__The task__
Format the lines below, from the one containing "Tap the SUN SHELF text" through the one containing "pixels. (395, 457)", inclusive, as a numbered list, omitting blank lines.

__Data__
__________
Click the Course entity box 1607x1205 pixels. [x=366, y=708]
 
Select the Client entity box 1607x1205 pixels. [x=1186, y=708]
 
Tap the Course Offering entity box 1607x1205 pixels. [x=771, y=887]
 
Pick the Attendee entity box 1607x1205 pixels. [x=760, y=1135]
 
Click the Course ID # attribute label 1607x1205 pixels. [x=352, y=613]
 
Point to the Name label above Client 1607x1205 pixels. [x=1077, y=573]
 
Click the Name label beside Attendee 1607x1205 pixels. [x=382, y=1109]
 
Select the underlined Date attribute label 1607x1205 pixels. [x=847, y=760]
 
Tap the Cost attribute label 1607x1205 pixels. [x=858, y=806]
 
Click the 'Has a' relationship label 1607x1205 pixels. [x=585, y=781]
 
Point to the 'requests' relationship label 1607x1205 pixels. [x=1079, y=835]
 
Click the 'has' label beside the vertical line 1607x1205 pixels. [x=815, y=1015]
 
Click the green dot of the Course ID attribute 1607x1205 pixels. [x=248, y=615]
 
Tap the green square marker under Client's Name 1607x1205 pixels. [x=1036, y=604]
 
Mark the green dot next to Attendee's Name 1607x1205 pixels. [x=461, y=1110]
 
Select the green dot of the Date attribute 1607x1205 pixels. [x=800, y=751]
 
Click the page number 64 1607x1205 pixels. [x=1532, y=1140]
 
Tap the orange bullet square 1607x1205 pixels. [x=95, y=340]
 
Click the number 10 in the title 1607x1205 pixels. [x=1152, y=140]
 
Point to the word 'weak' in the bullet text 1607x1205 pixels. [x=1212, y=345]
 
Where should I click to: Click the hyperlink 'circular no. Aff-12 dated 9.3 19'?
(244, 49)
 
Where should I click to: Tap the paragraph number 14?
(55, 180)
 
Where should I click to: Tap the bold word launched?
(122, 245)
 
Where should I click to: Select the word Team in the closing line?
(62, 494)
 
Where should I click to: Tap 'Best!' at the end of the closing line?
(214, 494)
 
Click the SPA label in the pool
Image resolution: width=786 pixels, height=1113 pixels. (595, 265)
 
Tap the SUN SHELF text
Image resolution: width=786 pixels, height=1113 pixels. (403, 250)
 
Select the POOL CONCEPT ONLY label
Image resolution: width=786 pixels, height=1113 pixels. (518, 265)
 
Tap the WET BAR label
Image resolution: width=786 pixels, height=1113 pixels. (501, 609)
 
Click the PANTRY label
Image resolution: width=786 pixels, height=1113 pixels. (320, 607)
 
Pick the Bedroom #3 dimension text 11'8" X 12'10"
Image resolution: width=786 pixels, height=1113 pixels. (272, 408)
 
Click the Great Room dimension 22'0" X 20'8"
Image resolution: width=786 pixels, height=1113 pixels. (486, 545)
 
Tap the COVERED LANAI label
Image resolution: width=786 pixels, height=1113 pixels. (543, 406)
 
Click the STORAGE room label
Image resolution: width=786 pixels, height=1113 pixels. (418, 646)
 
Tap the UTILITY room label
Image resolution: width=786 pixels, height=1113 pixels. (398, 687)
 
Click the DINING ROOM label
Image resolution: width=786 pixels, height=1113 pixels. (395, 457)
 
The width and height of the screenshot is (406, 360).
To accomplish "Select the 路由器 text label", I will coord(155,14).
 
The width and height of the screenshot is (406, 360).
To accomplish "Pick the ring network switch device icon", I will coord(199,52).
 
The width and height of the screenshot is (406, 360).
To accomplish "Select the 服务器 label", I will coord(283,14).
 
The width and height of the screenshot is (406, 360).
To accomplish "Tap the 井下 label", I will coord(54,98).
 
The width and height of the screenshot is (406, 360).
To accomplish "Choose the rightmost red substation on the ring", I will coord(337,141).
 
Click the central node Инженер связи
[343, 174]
__________
__Exercise answer__
1. Tap the SUN SHELF text
2. Image resolution: width=786 pixels, height=1113 pixels. (403, 250)
3. Select the POOL CONCEPT ONLY label
4. Image resolution: width=786 pixels, height=1113 pixels. (518, 265)
5. Tap the WET BAR label
6. Image resolution: width=786 pixels, height=1113 pixels. (501, 609)
7. Click the PANTRY label
8. Image resolution: width=786 pixels, height=1113 pixels. (320, 607)
9. Pick the Bedroom #3 dimension text 11'8" X 12'10"
10. Image resolution: width=786 pixels, height=1113 pixels. (272, 408)
11. Click the Great Room dimension 22'0" X 20'8"
12. Image resolution: width=786 pixels, height=1113 pixels. (486, 545)
13. Tap the COVERED LANAI label
14. Image resolution: width=786 pixels, height=1113 pixels. (543, 406)
15. Click the STORAGE room label
16. Image resolution: width=786 pixels, height=1113 pixels. (418, 646)
17. Tap the UTILITY room label
18. Image resolution: width=786 pixels, height=1113 pixels. (398, 687)
19. Click the DINING ROOM label
20. Image resolution: width=786 pixels, height=1113 pixels. (395, 457)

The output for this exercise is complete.